TASK OBJECTIVE> Nothing but the records beneath, reproduced exactly, should appear in the answer.

PROVIDED DATA>
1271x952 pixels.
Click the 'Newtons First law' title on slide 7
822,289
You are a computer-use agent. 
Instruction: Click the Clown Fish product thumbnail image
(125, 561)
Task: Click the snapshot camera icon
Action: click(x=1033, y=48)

EXERCISE RESULT>
1271x952 pixels.
Click the 'Newtons First law' title on slide 7
822,289
You are a computer-use agent. 
Instruction: Click the Clown Fish product thumbnail image
(125, 561)
Task: Click the snapshot camera icon
Action: click(x=1033, y=48)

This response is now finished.